It was another snowy winter, but no one complained– it would mean a good runoff in the spring, and water in the streams all year. However, aside from Fort Freedom's Year's Turning ceremony, there was another date that everyone hoped would be free of hazardous weather. Del Erick was throwing a birthday party for his children.

"A what party?" Rimon asked him.

"It's a Gen custom. Carlana told me about it. They don't have changeover parties, of course. They celebrate the day a child is born—I guess because Gens can't tell when they establish." It was actually Jana's third birthday, but since neither child had had a birthday party before, they decided to include Owen in it, too. "Maybe we'll make it an annual affair," said Del.

As the plans grew, they couldn't decide where to draw the line on the guest list. Soon no one in Fort Freedom could be excluded, so the party was moved to the Fort's chapel, cleared and set up with tables for food, games for the children, and plenty of room for parents to come and watch.

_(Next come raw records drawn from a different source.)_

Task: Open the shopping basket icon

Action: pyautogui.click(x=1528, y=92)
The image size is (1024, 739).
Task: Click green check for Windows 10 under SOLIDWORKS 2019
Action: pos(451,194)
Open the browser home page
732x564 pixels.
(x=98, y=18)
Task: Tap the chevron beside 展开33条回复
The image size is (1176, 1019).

A few days before the big event, Rimon was at Abel's when Hank arrived home from school. "Brrr! It's cold out there!" he announced as he shucked his coat and headed for the fire. Biggie, loping in behind him, paused politely to shake the snow off his coat at the door before he proceeded to track wet pawprints across the clean floor.

"Hank," said Abel, "you've been told before about tracking in snow. There's a broom on the porch."

"Yes, sir," replied Hank. "But it's cold! I'll clean it up." He pulled off his boots and set them by the fire to dry, padding toward the kitchen with Biggie behind making more tracks.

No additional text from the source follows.